# Final Capstone Proposal

### What is the problem you are attempting to solve?

In this project, I will use time series analysis to predict the future share price for an end user's desired stock ticker symbol.

### How is your solution valuable?

My solution is valuable because it can help small investors make buy or sell decisions for a particular stock. It will help investors to profit from the stock market by creating robust models built around historical OHLC stock price data and key technical indicators.

I will allow the end user to input a stock ticker symbol as well as a time variable from a selection of four different options: day, week, month, or year. This indicates the time range after which the end user wants to calculate the projected stock price. For example, if the end user picks 'week', it means the user wants to forecast the desired stock's closing price one week from today.

### What is your data source and how will you access it?

I will be using the Alpha Vantage stock API to download the OHLC pricing data and other technical indicators. The details of this API can be found at the following url:

https://www.alphavantage.co/documentation/

Below is an example of how to access the data for a particular stock (in this case, AAPL). There are nine variables in total returned by this API call:
* Date
* Open
* High
* Low
* Close
* Adjusted Close
* Volume
* Dividend Amount
* Split Coefficient

I will also be utilizing additional variables based on technical indicators available from Alpha Vantage. These technical indicators are listed below:
* Simple Moving Average (SMA)
* Exponential Moving Average (EMA)
* Weighted Moving Average (WMA)
* Triangular Moving Average (TRIMA)
* Kaufman Adaptive Moving Average (KAMA)
* Volume Weighted Average Price (VWAP)
* Moving Average Convergence / Divergence (MACD)
* Stochastic Oscillator (STOCH)
* Relative Strength Index (RSI)
* Average Directional Movement Index (ADX)
* Absolute Price Oscillator (APO)
* Directional Movement Index (DX)

In [3]:
from alpha_vantage.timeseries import TimeSeries
import pandas as pd
from pandas import Series, DataFrame

ALPHA_VANTAGE_API_KEY = 'WTX6IKTWWR57LOIQ&datatype'

ts = TimeSeries(key=ALPHA_VANTAGE_API_KEY, output_format='pandas')
data, meta_data = ts.get_daily_adjusted('AAPL', outputsize='compact')
data.head()

Unnamed: 0_level_0,1. open,2. high,3. low,4. close,5. adjusted close,6. volume,7. dividend amount,8. split coefficient
date,Unnamed: 1_level_1,Unnamed: 2_level_1,Unnamed: 3_level_1,Unnamed: 4_level_1,Unnamed: 5_level_1,Unnamed: 6_level_1,Unnamed: 7_level_1,Unnamed: 8_level_1
2019-11-06,256.77,257.49,255.365,257.24,257.24,16916993.0,0.0,1.0
2019-11-05,257.05,258.19,256.32,257.13,257.13,19942900.0,0.0,1.0
2019-11-04,257.33,257.85,255.38,257.5,257.5,25553100.0,0.0,1.0
2019-11-01,249.54,255.93,249.16,255.82,255.82,37738700.0,0.0,1.0
2019-10-31,247.24,249.17,237.26,248.76,248.76,34766600.0,0.0,1.0


### What techniques from the course do you anticipate using?
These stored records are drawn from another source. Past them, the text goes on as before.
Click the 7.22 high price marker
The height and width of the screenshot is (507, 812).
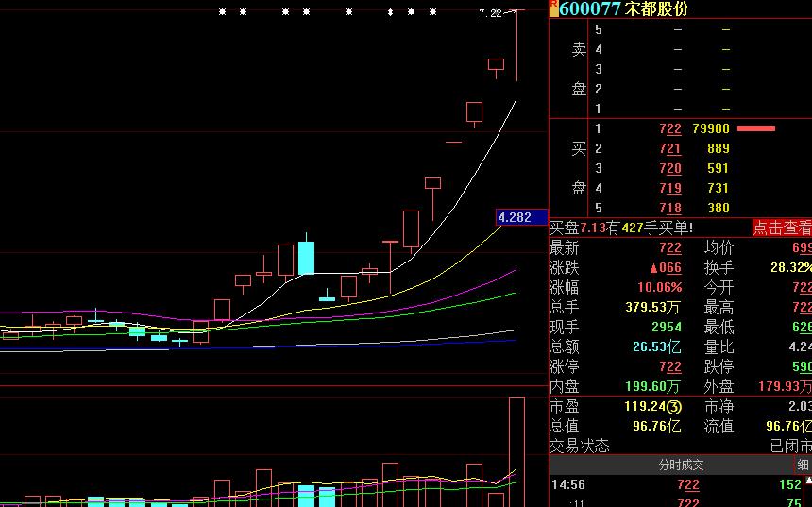pos(490,13)
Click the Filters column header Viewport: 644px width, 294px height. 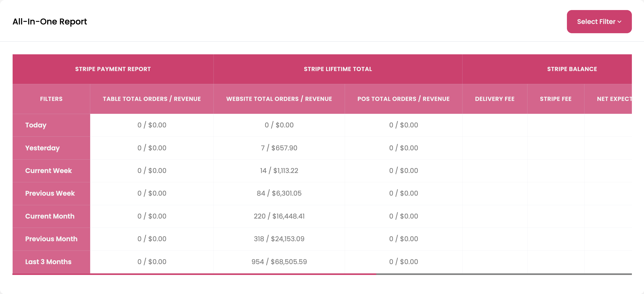point(51,99)
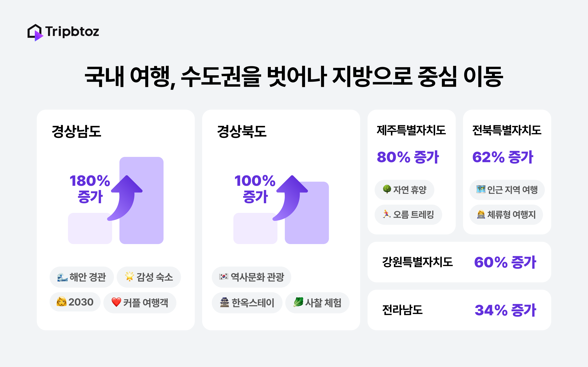The image size is (588, 367).
Task: Select the 체류형 여행지 tag chip
Action: 506,215
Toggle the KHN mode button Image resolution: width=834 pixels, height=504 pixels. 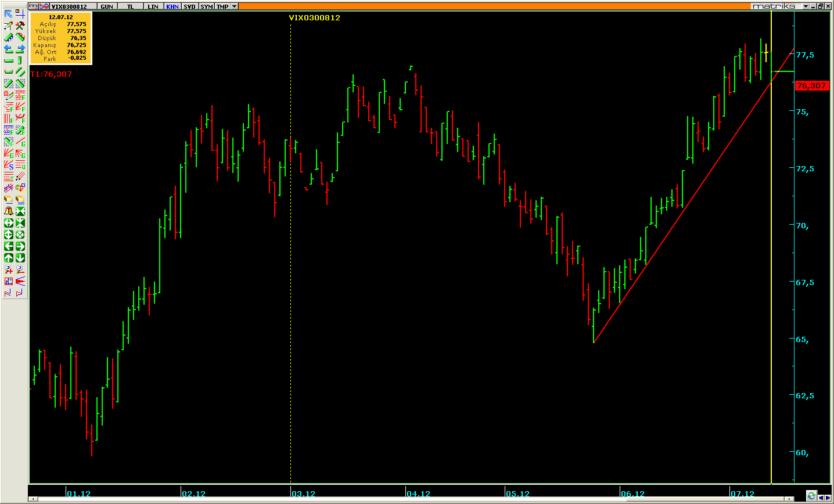[172, 6]
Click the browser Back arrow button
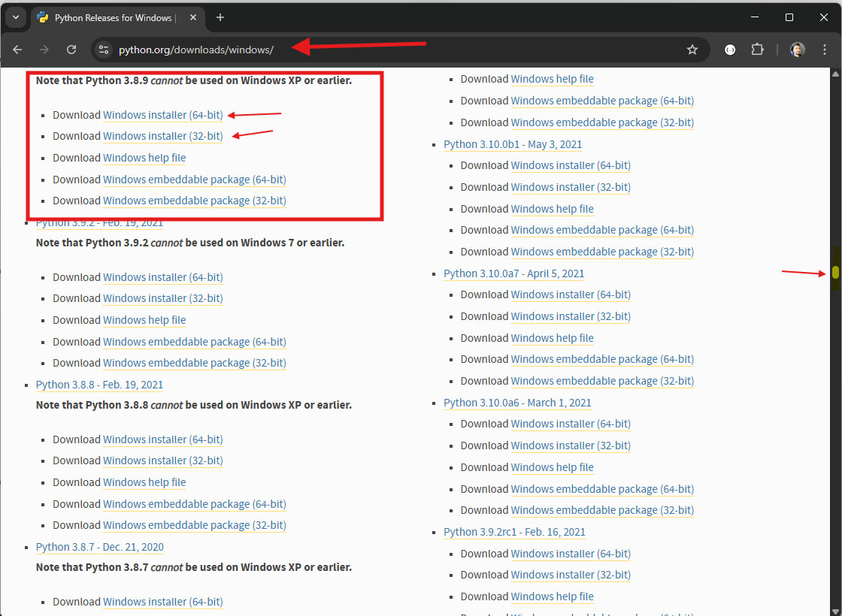842x616 pixels. (17, 50)
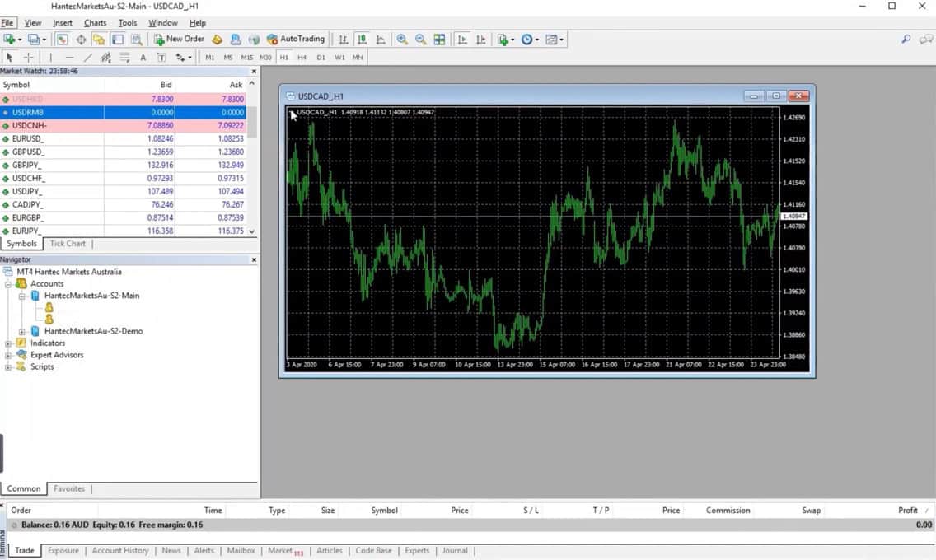Open the Account History tab
936x560 pixels.
tap(119, 550)
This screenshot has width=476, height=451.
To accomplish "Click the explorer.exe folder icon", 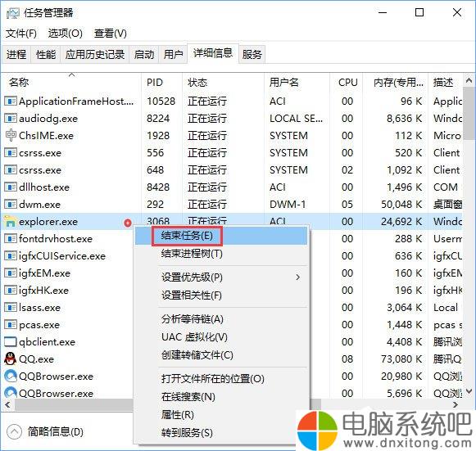I will coord(11,222).
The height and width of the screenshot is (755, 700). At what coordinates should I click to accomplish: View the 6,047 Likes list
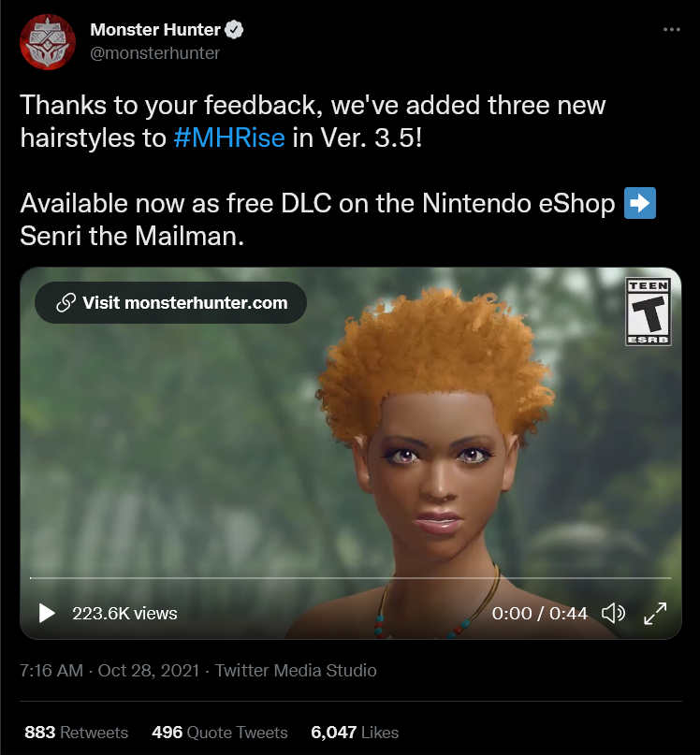pos(355,733)
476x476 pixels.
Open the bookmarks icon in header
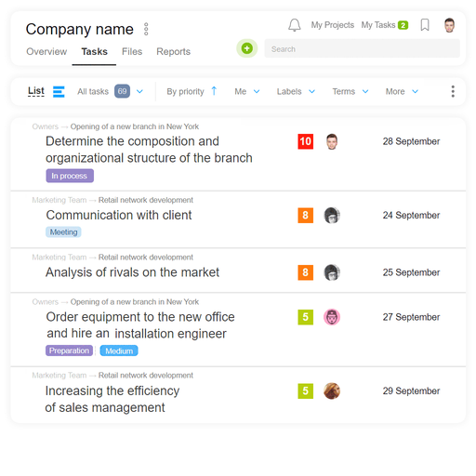tap(425, 25)
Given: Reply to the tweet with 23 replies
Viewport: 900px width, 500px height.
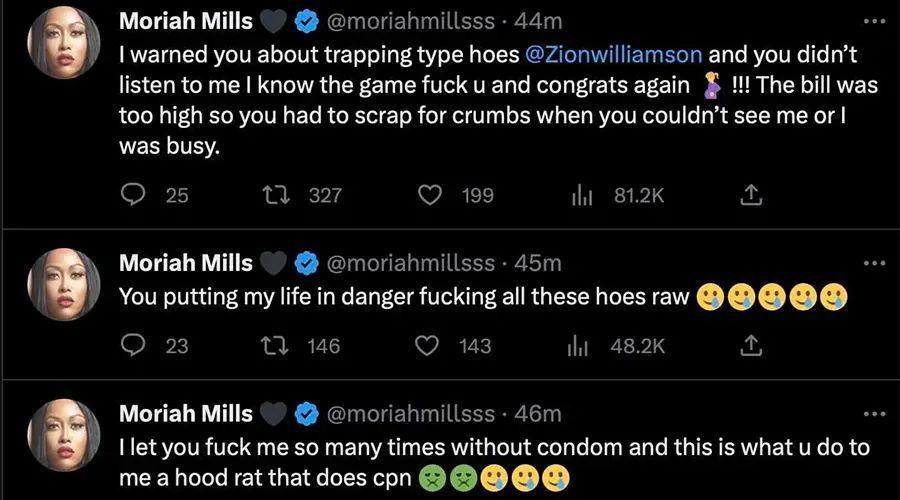Looking at the screenshot, I should [x=134, y=345].
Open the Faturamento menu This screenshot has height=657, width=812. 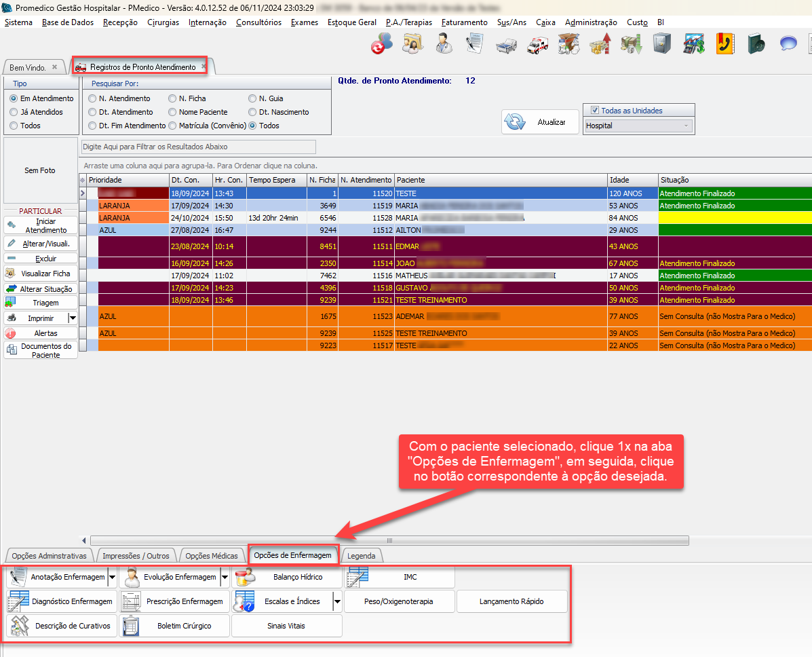(x=464, y=22)
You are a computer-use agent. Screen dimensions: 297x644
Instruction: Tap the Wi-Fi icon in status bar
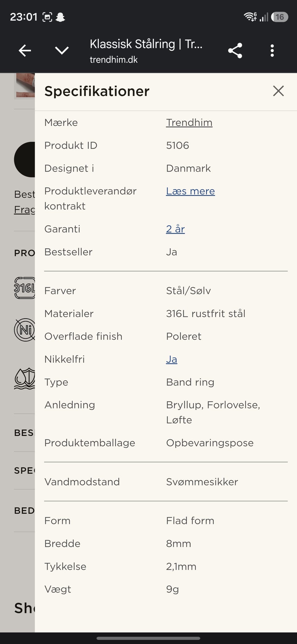point(250,17)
I will be using the Time Series Analysis specialization for this project. I will utilize the following concepts and techniques from this specialization:
* Linear Trends
* Indicators
* Stochastic Processes
* ARIMA Modeling
    * Stationarity and Differencing
    * Autoregressive Models
    * Moving Average
    * ARMA Modeling

I anticipate using the following general techniques from the course:
* Data Cleaning
* Feature Engineering
* Principal Components Analysis
* Multivariable Linear Regression
* Random Forest
* Gradient Boost
* Time Series Analysis

### What do you anticipate to be the biggest challenge you’ll face?

The biggest challenge I expect to face is using cross validation techniques since the cross validation methodology needs to be adjusted when dealing with time series data. It will not be as simple as using the cross_val_score method from scikit-learn.

I also expect to face challenges with obtaining a high accuracy due to overfitting issues. I anticipate having to tweak my model across a variety of iterations in order to eliminate any overfitting.